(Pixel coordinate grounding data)
==*==

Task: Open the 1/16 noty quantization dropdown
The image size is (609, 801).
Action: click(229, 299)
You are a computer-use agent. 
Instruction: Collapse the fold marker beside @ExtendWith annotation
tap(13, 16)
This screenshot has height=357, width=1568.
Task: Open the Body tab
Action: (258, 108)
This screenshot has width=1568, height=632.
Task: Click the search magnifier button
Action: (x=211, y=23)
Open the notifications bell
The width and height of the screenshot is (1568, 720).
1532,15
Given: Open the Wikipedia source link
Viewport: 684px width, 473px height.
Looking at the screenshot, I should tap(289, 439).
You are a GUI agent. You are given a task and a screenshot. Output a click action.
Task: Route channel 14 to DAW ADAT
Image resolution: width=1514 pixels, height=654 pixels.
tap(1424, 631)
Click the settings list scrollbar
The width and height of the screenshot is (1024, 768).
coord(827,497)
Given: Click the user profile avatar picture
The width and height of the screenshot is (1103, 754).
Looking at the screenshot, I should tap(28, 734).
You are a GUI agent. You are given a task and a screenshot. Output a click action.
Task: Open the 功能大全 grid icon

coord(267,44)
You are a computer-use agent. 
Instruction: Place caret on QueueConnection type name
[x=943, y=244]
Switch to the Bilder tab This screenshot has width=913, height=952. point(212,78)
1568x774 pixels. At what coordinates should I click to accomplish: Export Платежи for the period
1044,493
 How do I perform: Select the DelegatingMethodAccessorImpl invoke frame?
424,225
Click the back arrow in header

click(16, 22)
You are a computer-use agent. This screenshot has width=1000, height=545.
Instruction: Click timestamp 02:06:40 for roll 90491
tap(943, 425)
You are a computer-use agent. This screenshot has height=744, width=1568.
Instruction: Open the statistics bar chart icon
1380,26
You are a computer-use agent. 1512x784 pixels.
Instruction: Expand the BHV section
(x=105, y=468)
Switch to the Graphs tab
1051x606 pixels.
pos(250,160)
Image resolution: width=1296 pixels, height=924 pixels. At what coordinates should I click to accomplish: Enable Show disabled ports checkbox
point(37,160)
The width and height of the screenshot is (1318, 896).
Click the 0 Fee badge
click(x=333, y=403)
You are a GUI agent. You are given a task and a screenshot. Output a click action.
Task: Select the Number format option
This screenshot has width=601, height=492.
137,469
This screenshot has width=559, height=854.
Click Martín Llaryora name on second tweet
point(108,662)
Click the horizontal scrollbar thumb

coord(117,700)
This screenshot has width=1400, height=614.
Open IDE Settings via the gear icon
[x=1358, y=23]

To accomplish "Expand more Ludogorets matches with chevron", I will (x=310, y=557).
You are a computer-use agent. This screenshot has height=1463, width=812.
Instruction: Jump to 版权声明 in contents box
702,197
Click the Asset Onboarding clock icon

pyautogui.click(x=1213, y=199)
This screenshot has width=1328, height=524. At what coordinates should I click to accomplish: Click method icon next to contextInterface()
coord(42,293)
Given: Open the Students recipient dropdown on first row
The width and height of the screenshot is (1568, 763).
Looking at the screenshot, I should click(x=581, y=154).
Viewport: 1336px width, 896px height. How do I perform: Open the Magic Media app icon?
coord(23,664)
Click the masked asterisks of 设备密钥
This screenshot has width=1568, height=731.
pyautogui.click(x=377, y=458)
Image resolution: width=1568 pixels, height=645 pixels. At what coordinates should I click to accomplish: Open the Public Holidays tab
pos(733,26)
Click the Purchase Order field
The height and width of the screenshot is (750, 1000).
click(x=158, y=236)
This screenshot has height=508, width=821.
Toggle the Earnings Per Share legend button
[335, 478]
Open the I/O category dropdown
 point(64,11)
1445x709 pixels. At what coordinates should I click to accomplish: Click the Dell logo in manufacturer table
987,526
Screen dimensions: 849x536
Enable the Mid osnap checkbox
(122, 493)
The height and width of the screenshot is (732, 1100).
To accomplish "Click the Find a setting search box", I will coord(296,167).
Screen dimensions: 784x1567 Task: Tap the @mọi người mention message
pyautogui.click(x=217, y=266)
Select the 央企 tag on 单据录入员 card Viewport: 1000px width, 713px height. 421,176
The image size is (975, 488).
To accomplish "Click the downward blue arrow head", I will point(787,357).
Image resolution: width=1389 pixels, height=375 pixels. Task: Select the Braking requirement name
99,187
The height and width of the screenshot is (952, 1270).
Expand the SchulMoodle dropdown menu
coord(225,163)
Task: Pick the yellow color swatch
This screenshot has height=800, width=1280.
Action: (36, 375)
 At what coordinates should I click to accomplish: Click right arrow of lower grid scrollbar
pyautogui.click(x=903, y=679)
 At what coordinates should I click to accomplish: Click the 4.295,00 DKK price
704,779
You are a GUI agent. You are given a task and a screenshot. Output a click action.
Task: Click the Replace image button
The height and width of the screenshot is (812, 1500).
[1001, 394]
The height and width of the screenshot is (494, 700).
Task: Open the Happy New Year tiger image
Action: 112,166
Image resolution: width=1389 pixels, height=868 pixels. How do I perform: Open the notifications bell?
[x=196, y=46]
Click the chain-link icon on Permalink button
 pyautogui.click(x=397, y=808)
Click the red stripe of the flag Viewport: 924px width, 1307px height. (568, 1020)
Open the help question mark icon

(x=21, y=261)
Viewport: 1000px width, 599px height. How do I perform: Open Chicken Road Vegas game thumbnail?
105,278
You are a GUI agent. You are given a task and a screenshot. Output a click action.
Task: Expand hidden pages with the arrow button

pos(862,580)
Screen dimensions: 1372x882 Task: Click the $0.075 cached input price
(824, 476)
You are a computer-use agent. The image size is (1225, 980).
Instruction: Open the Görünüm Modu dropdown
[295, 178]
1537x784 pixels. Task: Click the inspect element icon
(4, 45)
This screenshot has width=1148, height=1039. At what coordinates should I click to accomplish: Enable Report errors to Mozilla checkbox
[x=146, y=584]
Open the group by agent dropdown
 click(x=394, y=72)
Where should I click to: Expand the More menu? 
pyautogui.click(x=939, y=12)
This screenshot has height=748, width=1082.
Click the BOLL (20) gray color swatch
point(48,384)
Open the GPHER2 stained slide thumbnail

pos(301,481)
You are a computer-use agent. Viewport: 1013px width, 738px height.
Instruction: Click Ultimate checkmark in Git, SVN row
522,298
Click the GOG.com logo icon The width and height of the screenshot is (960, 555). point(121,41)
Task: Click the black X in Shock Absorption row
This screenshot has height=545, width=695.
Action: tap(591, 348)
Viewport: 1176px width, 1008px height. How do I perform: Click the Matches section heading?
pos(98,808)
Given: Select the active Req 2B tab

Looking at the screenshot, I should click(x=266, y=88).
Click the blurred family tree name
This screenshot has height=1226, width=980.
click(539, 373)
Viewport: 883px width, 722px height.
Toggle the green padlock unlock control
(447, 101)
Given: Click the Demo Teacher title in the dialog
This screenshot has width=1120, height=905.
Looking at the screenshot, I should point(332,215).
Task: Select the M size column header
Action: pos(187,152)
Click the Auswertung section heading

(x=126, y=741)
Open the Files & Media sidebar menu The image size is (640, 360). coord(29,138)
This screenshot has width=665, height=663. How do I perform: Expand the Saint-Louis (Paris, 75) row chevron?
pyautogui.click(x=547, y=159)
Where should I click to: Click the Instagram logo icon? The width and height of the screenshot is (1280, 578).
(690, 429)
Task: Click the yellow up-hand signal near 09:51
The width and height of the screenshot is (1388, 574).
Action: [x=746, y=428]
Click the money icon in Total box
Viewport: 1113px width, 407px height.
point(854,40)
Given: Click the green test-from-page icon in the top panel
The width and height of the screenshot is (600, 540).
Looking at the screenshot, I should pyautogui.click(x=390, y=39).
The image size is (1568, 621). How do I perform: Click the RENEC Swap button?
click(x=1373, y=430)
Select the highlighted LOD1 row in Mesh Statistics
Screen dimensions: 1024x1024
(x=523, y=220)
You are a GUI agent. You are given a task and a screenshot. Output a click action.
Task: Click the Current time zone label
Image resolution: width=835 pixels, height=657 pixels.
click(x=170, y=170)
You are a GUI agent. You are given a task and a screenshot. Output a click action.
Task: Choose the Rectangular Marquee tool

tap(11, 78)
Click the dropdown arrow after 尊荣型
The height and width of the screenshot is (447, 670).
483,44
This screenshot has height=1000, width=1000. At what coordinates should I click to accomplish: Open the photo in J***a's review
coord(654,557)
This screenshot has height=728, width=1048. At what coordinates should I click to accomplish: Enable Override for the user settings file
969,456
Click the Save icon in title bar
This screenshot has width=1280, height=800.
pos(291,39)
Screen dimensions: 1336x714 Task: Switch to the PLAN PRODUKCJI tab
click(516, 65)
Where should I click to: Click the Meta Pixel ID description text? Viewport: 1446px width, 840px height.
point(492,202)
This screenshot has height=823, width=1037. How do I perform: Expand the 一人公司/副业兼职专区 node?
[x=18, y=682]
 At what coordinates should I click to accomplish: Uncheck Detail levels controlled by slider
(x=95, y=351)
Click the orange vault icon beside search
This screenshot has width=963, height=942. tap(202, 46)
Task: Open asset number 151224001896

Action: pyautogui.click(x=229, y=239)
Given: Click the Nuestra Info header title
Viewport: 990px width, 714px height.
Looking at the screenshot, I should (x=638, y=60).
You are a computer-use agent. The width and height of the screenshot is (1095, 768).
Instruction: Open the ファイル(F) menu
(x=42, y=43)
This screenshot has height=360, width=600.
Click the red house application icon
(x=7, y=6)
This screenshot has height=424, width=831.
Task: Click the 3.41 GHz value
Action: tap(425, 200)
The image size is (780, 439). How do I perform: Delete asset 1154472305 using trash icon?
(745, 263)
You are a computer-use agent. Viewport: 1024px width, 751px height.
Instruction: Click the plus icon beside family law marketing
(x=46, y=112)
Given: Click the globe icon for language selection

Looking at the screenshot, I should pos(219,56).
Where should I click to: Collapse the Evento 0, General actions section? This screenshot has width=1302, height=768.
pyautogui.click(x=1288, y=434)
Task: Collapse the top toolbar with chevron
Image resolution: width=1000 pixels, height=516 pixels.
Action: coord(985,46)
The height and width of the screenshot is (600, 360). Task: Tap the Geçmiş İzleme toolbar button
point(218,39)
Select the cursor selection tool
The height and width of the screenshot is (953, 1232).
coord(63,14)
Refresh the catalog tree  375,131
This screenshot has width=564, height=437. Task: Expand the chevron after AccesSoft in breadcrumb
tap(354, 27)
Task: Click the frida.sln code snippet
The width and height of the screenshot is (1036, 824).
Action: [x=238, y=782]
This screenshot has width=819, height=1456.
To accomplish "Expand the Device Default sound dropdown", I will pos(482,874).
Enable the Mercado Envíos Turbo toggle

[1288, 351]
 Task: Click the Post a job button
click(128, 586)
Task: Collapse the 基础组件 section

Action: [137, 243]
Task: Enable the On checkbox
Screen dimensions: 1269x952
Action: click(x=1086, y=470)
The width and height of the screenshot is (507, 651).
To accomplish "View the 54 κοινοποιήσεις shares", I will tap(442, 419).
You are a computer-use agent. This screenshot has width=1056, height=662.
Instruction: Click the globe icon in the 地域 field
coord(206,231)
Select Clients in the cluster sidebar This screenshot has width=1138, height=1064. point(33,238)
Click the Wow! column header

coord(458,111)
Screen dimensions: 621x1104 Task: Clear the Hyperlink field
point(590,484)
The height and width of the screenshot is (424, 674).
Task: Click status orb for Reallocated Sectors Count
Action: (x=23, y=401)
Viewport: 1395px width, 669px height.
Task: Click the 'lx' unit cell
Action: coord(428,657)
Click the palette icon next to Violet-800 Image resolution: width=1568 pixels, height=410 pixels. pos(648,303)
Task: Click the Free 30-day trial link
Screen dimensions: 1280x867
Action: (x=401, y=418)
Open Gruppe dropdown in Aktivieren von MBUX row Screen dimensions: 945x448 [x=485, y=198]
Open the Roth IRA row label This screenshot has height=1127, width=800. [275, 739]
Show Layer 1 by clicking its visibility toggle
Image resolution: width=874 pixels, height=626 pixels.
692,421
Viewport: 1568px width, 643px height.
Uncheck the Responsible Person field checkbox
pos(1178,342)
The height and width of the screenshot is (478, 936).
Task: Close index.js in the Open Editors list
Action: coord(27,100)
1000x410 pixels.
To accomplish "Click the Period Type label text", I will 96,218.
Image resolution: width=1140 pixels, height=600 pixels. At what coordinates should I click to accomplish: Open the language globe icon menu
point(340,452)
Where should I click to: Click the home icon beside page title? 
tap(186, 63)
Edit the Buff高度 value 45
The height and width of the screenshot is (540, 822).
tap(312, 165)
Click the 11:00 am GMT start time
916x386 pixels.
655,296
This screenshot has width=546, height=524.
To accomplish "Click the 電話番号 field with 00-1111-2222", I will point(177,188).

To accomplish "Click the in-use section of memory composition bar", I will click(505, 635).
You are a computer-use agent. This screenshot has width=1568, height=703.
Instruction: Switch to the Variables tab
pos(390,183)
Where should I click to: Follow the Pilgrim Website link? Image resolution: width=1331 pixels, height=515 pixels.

==*==

* [Work request]
Above are the records. Copy the lines beginning at the one that has "Viewport: 1113px width, 407px height." and ending with the one that has "This screenshot has height=360, width=600.", unchanged.

* [Task solution]
Viewport: 1113px width, 407px height.
point(854,40)
Given: Click the green test-from-page icon in the top panel
The width and height of the screenshot is (600, 540).
Looking at the screenshot, I should pyautogui.click(x=390, y=39).
The image size is (1568, 621). How do I perform: Click the RENEC Swap button?
click(x=1373, y=430)
Select the highlighted LOD1 row in Mesh Statistics
Screen dimensions: 1024x1024
(x=523, y=220)
You are a GUI agent. You are given a task and a screenshot. Output a click action.
Task: Click the Current time zone label
Image resolution: width=835 pixels, height=657 pixels.
click(x=170, y=170)
You are a GUI agent. You are given a task and a screenshot. Output a click action.
Task: Choose the Rectangular Marquee tool

tap(11, 78)
Click the dropdown arrow after 尊荣型
The height and width of the screenshot is (447, 670).
483,44
This screenshot has height=1000, width=1000. At what coordinates should I click to accomplish: Open the photo in J***a's review
coord(654,557)
This screenshot has height=728, width=1048. At what coordinates should I click to accomplish: Enable Override for the user settings file
969,456
Click the Save icon in title bar
This screenshot has width=1280, height=800.
pos(291,39)
Screen dimensions: 1336x714 Task: Switch to the PLAN PRODUKCJI tab
click(516, 65)
Where should I click to: Click the Meta Pixel ID description text? Viewport: 1446px width, 840px height.
point(492,202)
This screenshot has height=823, width=1037. How do I perform: Expand the 一人公司/副业兼职专区 node?
[x=18, y=682]
 At what coordinates should I click to accomplish: Uncheck Detail levels controlled by slider
(x=95, y=351)
Click the orange vault icon beside search
This screenshot has width=963, height=942. tap(202, 46)
Task: Open asset number 151224001896

Action: pyautogui.click(x=229, y=239)
Given: Click the Nuestra Info header title
Viewport: 990px width, 714px height.
Looking at the screenshot, I should (x=638, y=60).
You are a computer-use agent. The width and height of the screenshot is (1095, 768).
Instruction: Open the ファイル(F) menu
(x=42, y=43)
This screenshot has height=360, width=600.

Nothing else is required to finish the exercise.